WORKING DATA:
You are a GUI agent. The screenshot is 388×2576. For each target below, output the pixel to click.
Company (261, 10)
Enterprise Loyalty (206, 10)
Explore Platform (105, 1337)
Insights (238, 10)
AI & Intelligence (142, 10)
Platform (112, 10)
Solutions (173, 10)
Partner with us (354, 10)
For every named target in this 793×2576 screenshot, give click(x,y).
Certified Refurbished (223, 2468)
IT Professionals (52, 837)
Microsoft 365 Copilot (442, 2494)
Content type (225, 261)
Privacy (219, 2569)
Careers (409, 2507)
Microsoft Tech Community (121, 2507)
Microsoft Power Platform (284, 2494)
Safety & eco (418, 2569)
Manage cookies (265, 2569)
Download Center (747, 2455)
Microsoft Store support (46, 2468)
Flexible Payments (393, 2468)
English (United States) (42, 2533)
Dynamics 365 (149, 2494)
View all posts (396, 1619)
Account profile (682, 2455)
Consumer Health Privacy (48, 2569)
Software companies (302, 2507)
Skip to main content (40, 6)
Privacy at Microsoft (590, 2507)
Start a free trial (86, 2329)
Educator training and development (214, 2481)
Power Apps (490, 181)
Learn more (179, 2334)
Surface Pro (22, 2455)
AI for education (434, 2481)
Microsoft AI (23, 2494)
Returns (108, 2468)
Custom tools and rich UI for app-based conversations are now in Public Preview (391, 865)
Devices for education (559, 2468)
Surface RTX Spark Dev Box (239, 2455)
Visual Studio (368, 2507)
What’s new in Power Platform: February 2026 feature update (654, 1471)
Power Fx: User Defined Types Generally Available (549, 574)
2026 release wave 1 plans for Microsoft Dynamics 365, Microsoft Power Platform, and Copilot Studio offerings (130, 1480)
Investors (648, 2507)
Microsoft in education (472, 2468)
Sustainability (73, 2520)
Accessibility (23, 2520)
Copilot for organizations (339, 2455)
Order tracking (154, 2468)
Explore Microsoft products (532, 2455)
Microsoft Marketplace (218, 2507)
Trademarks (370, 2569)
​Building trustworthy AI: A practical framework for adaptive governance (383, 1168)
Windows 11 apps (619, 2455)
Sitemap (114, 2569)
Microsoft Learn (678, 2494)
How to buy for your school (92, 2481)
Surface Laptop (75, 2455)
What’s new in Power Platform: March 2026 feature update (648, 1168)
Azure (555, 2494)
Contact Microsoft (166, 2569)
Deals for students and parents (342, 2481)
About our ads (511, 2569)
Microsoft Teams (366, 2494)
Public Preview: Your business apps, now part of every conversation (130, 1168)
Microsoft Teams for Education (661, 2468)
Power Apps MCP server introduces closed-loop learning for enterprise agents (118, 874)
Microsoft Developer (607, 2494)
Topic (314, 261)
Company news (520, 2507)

TASK DIRECTIONS: Every line with "Public" in it should be copied from the entries.

PROBLEM SOLUTION:
Custom tools and rich UI for app-based conversations are now in Public Preview (391, 865)
Public Preview: Your business apps, now part of every conversation (130, 1168)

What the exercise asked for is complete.